(TEXT UNDER STUDY Opens)

Rescuers found four more bodies yesterday at the site of a massive series of explosions over 14 hours at an Albanian army depot, raising the death toll to nine.
Albanian Prime Minister Sali Berisha said ten workers were still missing after the blasts, which started on Saturday and injured 243 people, including many children.
During a visit to a Tirana hospital treating many of the blast victims, Berisha said at least two of the injured were in serious condition. He said five people were sent yesterday for treatment to Greece and four others to Italy.
Berisha said the blasts were accidentally triggered during work to destroy excess ammunition at Gerdec village, about 10km north of the capital. The explosions started on Saturday and continued until early yesterday -- severely hampering rescue efforts.
The first blast was heard as far away as the Macedonian capital Skopje, 190km away, and prompted a brief suspension of flights at Tirana's nearby international airport, which was slightly damaged. Authorities evacuated 4,000 people from three villages and the surrounding area using armored personnel carriers.
Hundreds of troops and police cordoned off the still-smoking depot yesterday and army engineers were preparing to enter the heart of the blasts.
Out of the 243 people registered as injured, more than 130 remained hospitalized in Albania yesterday.
Five, including two girls aged three and seven, were being treated in the northern Greek city of Thessaloniki with severe burn and blast injuries.
The three-year-old was in intensive care. Hospital officials said she was caught by the blast while playing outside her house in Gerdec, a few hundred meters from the site of the explosion.

(TEXT UNDER STUDY Closes)
(DATA SHOWN Opens)

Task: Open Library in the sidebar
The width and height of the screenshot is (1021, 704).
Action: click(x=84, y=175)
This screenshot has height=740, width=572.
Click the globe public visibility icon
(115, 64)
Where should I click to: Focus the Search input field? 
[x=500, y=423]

(DATA SHOWN Closes)
(DATA SHOWN Opens)

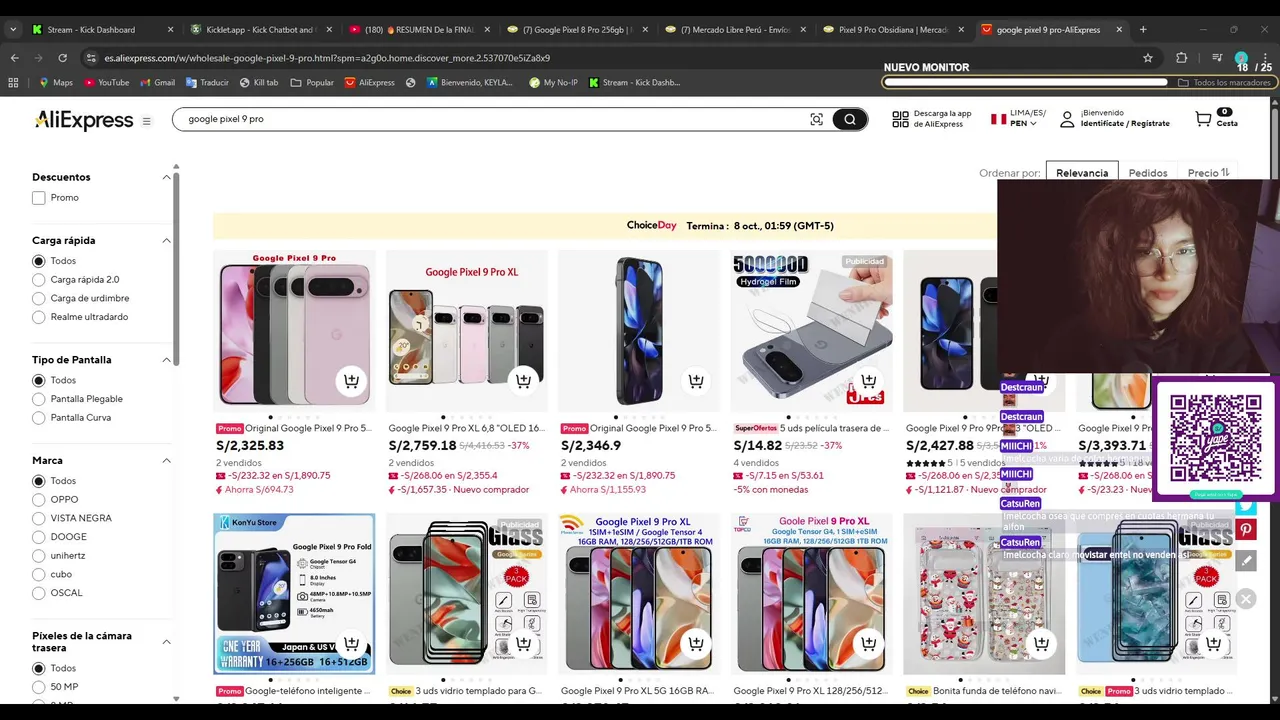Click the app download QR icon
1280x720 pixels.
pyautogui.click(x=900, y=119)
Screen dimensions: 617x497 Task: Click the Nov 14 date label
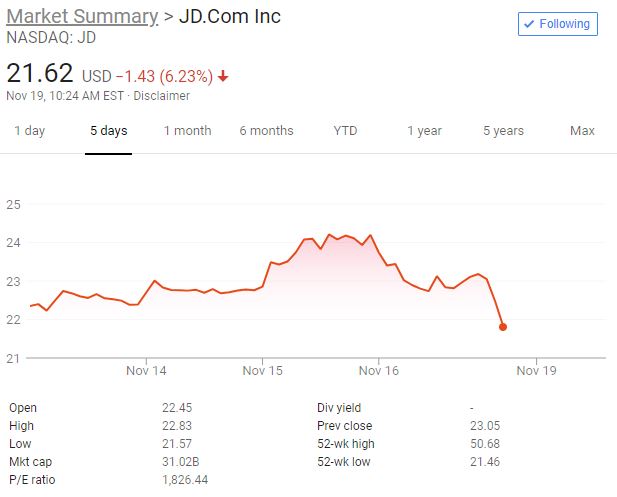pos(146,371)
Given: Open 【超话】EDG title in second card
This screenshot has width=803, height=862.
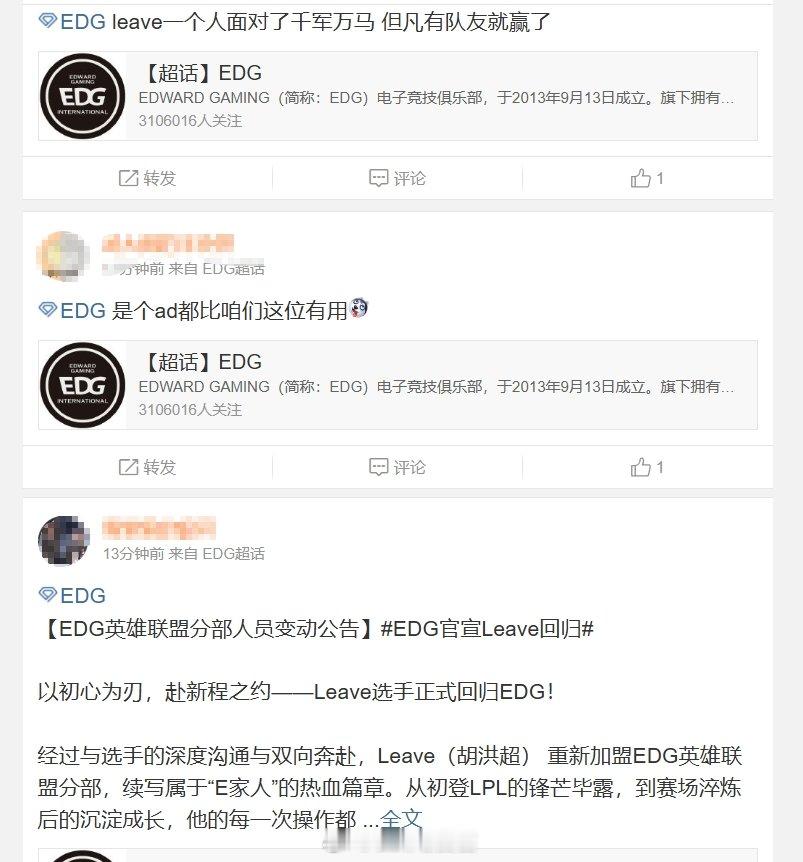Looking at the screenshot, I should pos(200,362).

(DATA SHOWN Closes)
(DATA SHOWN Opens)

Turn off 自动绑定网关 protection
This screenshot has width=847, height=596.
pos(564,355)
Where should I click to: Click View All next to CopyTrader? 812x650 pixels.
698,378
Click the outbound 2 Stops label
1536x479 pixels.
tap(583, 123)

(DATA SHOWN Closes)

EXERCISE SET |
**1)** Answer these questions from the report on the Albanian depot explosions:
(a) How many people did authorities evacuate, and from how many villages?
(b) How far from the capital is Gerdec village, and in which direction?
(c) What was the three-year-old girl doing when the blast caught her?
**2)** List every city that the report on the Albanian depot explosions names.

COMPLETED EXERCISE |
**1)**
(a) Authorities evacuated 4,000 people from three villages and the surrounding area.
(b) Gerdec is about 10km north of the capital.
(c) She was playing outside her house in Gerdec, a few hundred meters from the site of the explosion.

**2)** Tirana, Skopje, Thessaloniki